Oliver Boden, son of a wool spinner in Bradford, spends most of his young life with Marjorie, whom he marries in October 1938. Two years later, she is killed in London during the Blitz. He was terribly, terribly bitter after the raid. His mission from then on is to kill Germans, depth charging U-boats, picturing how the hull would split, the lights go out, and the air pressure rise intolerably round trapped and drowning men. That was the line of thought that gave him most real pleasure at that time.
Michael Rhodes, son of a doctor in Derby, who died when he was fifteen. Shy and awkward with women, colour blind, and bitter at having to put down a faithful dog, Ernest, in order, as he thought, to join the RNVR. Later he cares for a rabbit, Geoffrey, which is killed in another German air raid; the body was unmarked, the fur unruffled... it was just another little drop to swell the flood of misery that comes from war. 

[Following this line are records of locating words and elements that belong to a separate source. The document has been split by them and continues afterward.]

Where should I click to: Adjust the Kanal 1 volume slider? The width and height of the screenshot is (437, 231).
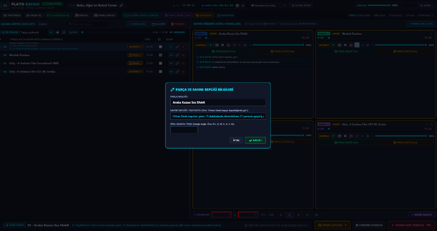pos(277,45)
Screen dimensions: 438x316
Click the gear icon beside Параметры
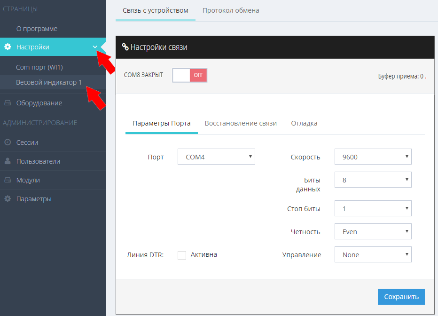coord(8,199)
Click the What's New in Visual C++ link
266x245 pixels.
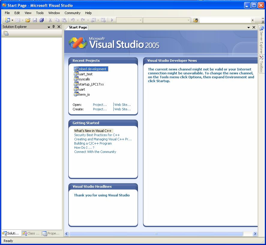tap(93, 131)
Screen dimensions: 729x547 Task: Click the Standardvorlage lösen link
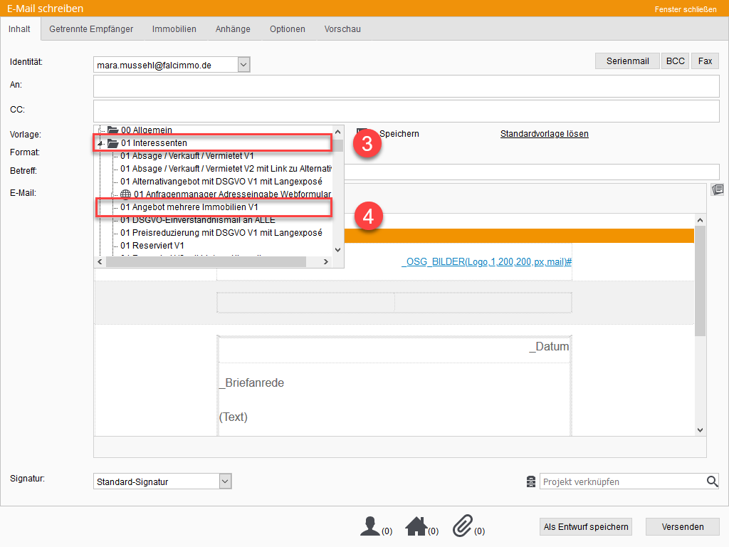544,134
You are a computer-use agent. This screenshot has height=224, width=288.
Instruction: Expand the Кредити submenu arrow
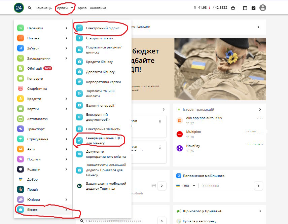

The Wren, Barbara Wright, whom Rhodes gets close to (and later engaged to) poignantly muses: I suppose someday there'll be a world again where people can live quietly, and fall in love, and get married, and have fun. Where you can keep a rabbit or a dog - or a husband, and not have to stand by and see them killed. Where you can think of other things than burning oil, and rain, and darkness and black bitter hate.
Lieutenant John Colvin, older than the others, married five or six times, with a marine career that had taken in Chile, Panama, the West Indies, and whose one link with his most recent 'wife' was a watch with her name on the back. He brought to the plan his story of a flame thrower used by a rum-runner during Prohibition off Cape Cod, back in 1927.

Each man brings different and very relevant skills. Not until page 147 (out of 287) does the first of the raids take place, using the French tug-boat Geneviève, equipped with a very nasty flame-thrower to destroy German Raumboots. Thanks to our, by now, deep knowledge of the four men - their characters, their bitterness, what made them 'tick' - it feels as if we are with them through all the vicissitudes of the next few dangerous months. The reader suffers with them, understands the virtual martyrdoms of, first Oliver Boden, then Charles Simon; and shares the hopes of Rhodes and Barbara, Colvin and Junie for whatever the future might hold 

It is a book very much of its times - in 1941, when the action is set, it was not certain that the Allies would win the war; but the tide was slowly turning. Ordinary men and women, like those portrayed in the novel, were able to demonstrate, by psychological as well as military means, that the Germans would one day be beaten back. At one point, Shute writes, Bitterness had warped most of the rest of them. The novel does not paste in cardboard characters but portrays 'real' people.The reader can totally understand their pain as well as their bravery.